Alongside these intelligence-led and risk-based efforts, we have been running a project to improve our tools available to measure financial crime. The aim of our so-called “Scale and Impact project” is to assess the scale and incidence of different types of financial crime, together with their impact on the UK.
This is where the social harm element returns. We’re not just interested in whether one type of fraud is more common than another, although knowing that would be a good start. We want to know which type of fraud has the greatest impact on society at large – individuals, businesses, or the society’s underlying infrastructure.
We also believe the results will make us better at allocating our own resources, so regulation has a greater effect on tackling financial crime.
We have been working with a team of academics to critically analyse all published work on this topic. This includes methodologies used to measure the scale, impact and harm of financial crime, the issues discovered by their authors and the quality of the results. The central concepts are those of harm, measurability and market failure.
The project has also developed a financial crime typology, identifying what market and other mechanisms the FSA can, given its legal powers, realistically use to bring about a reduction in financial crime. Both this typology and the critical analysis are currently being peer reviewed by another leading academic in the field of financial crime. After the peer review is complete we will look at communicating with the academic community to stimulate analysis and debate.
If successful at this first stage, we expect to continue the project, developing concepts of measurement and their application so we can assess the scale and impact of financial crime using robust techniques.
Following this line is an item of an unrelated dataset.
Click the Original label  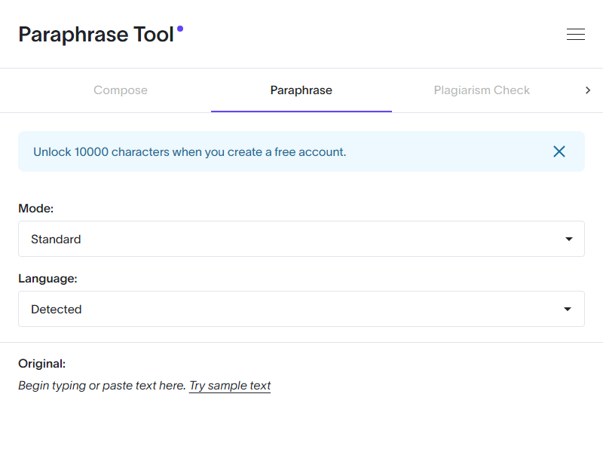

I have always thought that financial crime policy making should be evidence-based. A key to delivering this is the unique skills and viewpoint of the academic community, which is why we have sought to engage with them on this project. The FSA continues to learn from you, and I hope that the experiences of regulators and the financial sector both give you food for thought in your deliberations. This symposium is an ideal place to share our ideas and ambitions, with a view to making them a reality. And I will be pleased to continue these discussions with many of you throughout the rest of the week.
The key to delivering market stability in the face of increasing financial crime is an understanding of the risks, and transparent communication of these risks. Our work on financial crime measurement is part of this process. The risk-based approach requires continual review, communication and information sharing between and within the public and private sectors. Academic work to improve the means of measurement means better, more targeted action. That, in turn, will lead to cleaner, and more stable, markets.